◆ WORK INSTRUCTION:
The result should be the line with "VMSPerl.com (25, 1934)" followed by every remaining line of the entries, each reproduced exactly, with nothing else.

BEGIN DATA SHOWN

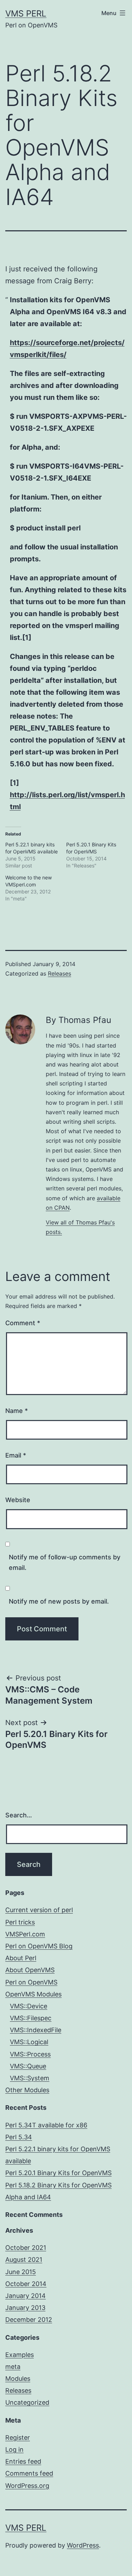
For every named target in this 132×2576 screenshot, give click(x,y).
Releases (59, 973)
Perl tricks (20, 1922)
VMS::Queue (28, 2066)
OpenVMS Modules (33, 1994)
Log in (14, 2449)
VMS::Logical (29, 2042)
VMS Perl (25, 13)
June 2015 (20, 2272)
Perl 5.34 (18, 2137)
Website (17, 1500)
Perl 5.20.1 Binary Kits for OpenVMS (58, 2173)
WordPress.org (27, 2485)
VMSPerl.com (25, 1934)
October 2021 (25, 2247)
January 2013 (25, 2307)
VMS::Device (28, 2006)
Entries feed (23, 2461)
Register (17, 2437)
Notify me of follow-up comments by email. (64, 1562)
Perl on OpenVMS (31, 1982)
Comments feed (29, 2473)
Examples (19, 2354)
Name (16, 1410)
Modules (17, 2378)
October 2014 (25, 2283)
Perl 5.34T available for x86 (46, 2125)
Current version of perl (39, 1910)
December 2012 (28, 2319)
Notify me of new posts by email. (59, 1601)
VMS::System (29, 2078)
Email (15, 1455)
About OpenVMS (30, 1970)
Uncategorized (27, 2402)
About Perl (20, 1958)
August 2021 (23, 2259)
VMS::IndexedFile (35, 2030)
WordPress (83, 2545)
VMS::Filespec (30, 2018)
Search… (18, 1815)
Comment (22, 1323)
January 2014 (25, 2295)
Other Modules (27, 2090)
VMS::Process (30, 2054)
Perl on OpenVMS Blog (39, 1946)
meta (12, 2366)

END DATA SHOWN

◆ RESPONSE:
VMSPerl.com (25, 1934)
October 2021 (25, 2247)
January 2013 (25, 2307)
VMS::Device (28, 2006)
Entries feed (23, 2461)
Register (17, 2437)
Notify me of follow-up comments by email. (64, 1562)
Perl on OpenVMS (31, 1982)
Comments feed (29, 2473)
Examples (19, 2354)
Name (16, 1410)
Modules (17, 2378)
October 2014 (25, 2283)
Perl 5.34T available for x86 (46, 2125)
Current version of perl (39, 1910)
December 2012 (28, 2319)
Notify me of new posts by email. (59, 1601)
VMS::System (29, 2078)
Email (15, 1455)
About OpenVMS (30, 1970)
Uncategorized (27, 2402)
About Perl (20, 1958)
August 2021 (23, 2259)
VMS::IndexedFile (35, 2030)
WordPress (83, 2545)
VMS::Filespec (30, 2018)
Search… (18, 1815)
Comment (22, 1323)
January 2014 (25, 2295)
Other Modules (27, 2090)
VMS::Process (30, 2054)
Perl on OpenVMS Blog (39, 1946)
meta (12, 2366)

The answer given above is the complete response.